Après la victoire de Chavez, l’Amérique latine virait à gauche, reposant à grande échelle la question du socialisme, Lula au Brésil, Kirchner en Argentine en 2003, Vázquez en Uruguay en 2005, Bachelet au Chili et Morales en Bolivie en 2006, Correa en Équateur en 2007, Mujica en Uruguay en 2010...

Mais depuis 2015, c’est Macri en Argentine, la défaite du camp chaviste aux législatives vénézuéliennes, le rejet par référendum de la réforme de la Constitution bolivienne de Morales en 2016, Piñera au Chili en 2017, Duque en Colombie, Abdo au Paraguay, la mise en sourdine de la révolution équatorienne par Moreno... jusqu’à Bolsonaro au Brésil en 2018... Seul contre-exemple avec l’élection d’Obrador au Mexique...

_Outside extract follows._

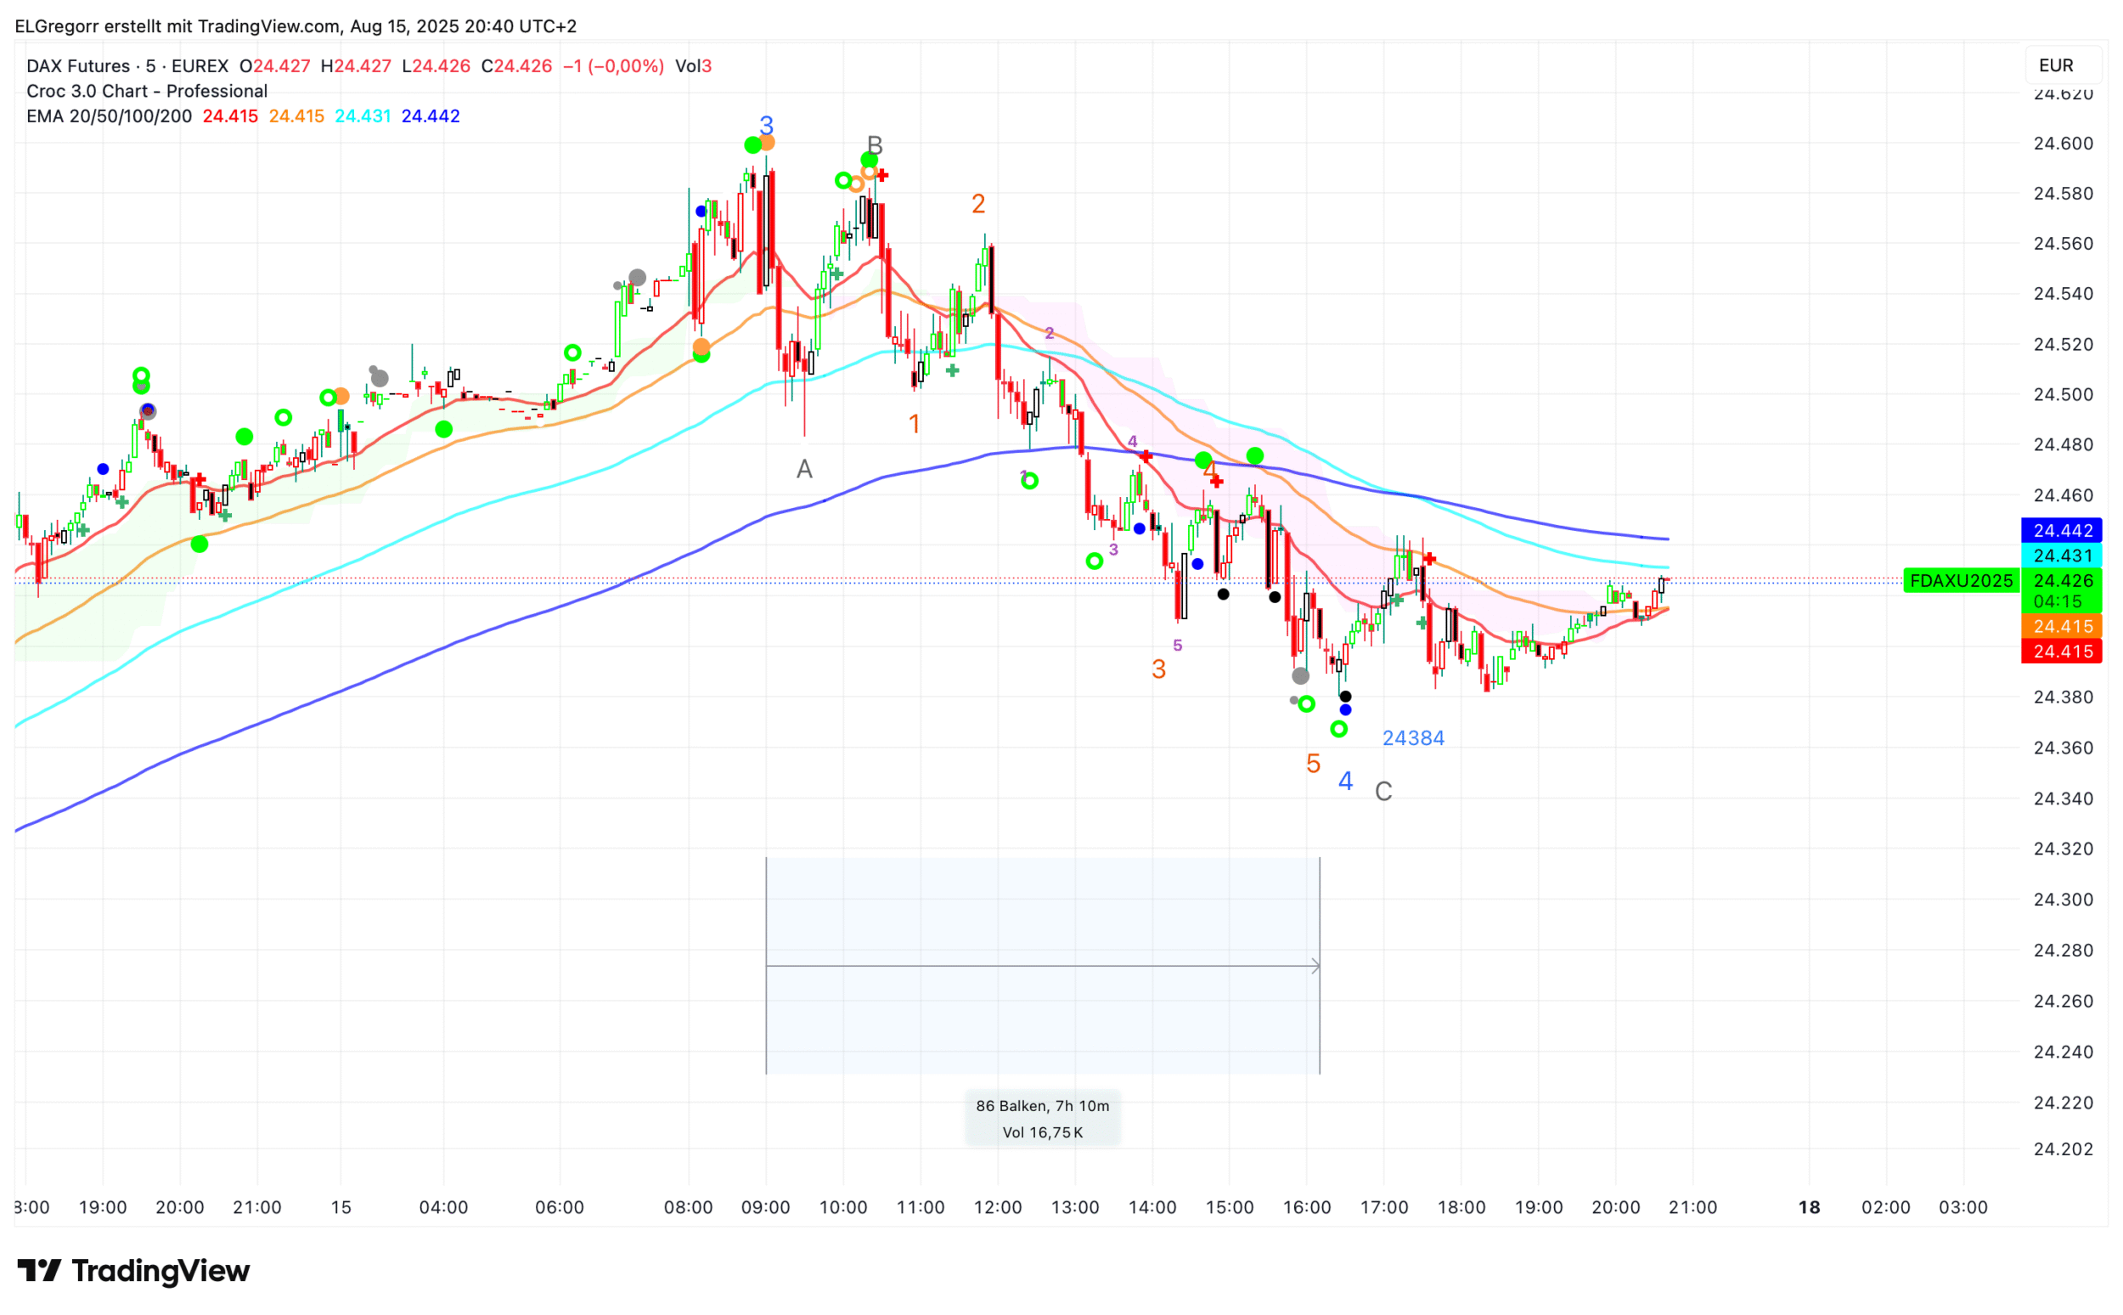Click the bold 18 date on the time axis
The width and height of the screenshot is (2123, 1315).
[1808, 1207]
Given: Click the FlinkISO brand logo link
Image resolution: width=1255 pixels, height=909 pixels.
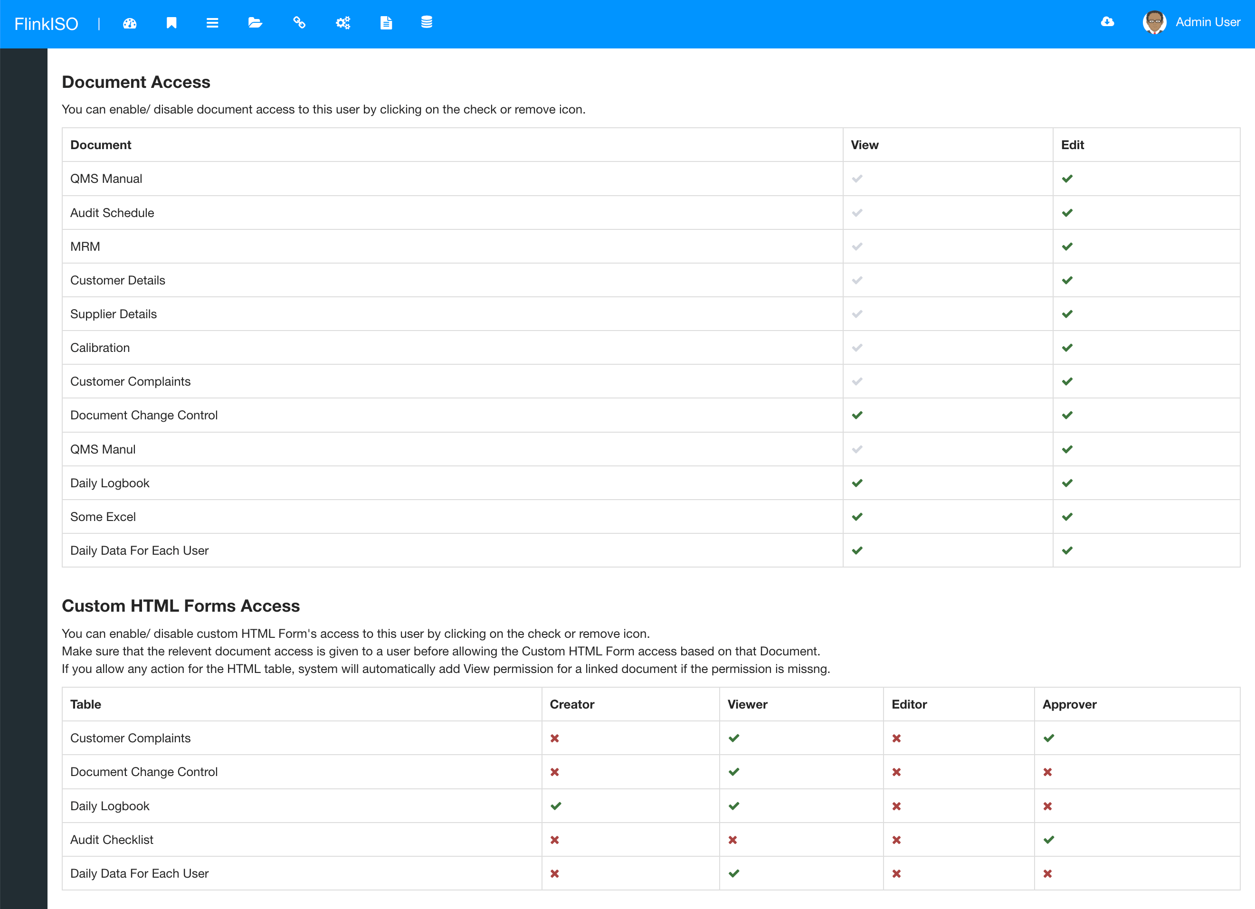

Les USA ne pouvaient accepter de perdre la main sur leur "sous-continent"... il semble bien que partout ce soit les droites "dures", le retour aux mémoires des dictatures qui ont ensanglanté les pays pendant si longtemps, le retour des ’"économistes de Chicago" et de la guerre contre les droits sociaux...

5/ Le monde est divisé... mais l’OTAN et les USA ne décident plus de tout...

La dernière fois que les occidentaux ont pu faire une intervention militaire sans opposition de l’ONU, c’est en Libye. Dès les tentatives en Syrie, la Russie et la Chine ont décidé de s’opposer clairement à cette "communauté internationale" dont les médias parlent mais qui n’est désormais qu’une "communauté occidentale otanisée"...

Une majorité de l’ONU au conseil de sécurité, 19 pays sur 34 se sont exprimés contre l’intervention ! Ce n’est pas seulement la Russie, Cuba et la Chine, mais aussi le Mexique, l’Afrique... Ce sont les occidentaux qui sont désormais isolés dans le monde, et les médias occidentaux refusent de dire cette simple vérité !

6/ Quel pays se porte mieux après une intervention US ?

C’est le représentant de la Bolivie à l’ONU qui fait cette remarque. Et la liste est longue depuis le Chili de 1973, et une situation proche de celle du Venezuela, à la différence près que pour l’instant, l’armée est solidaire massivement du pouvoir bolivarien. La crise économique et sociale était aussi forte au Chili avec la grève des camionneurs financés par la CIA et qui bloquait le nerf de l’économie de ce pays.
On sait aujourd’hui des pièces déclassifiées aux USA que Nixon demandait à son agence de renseignement « de "faire hurler l’économie" chilienne afin de renverser Allende ».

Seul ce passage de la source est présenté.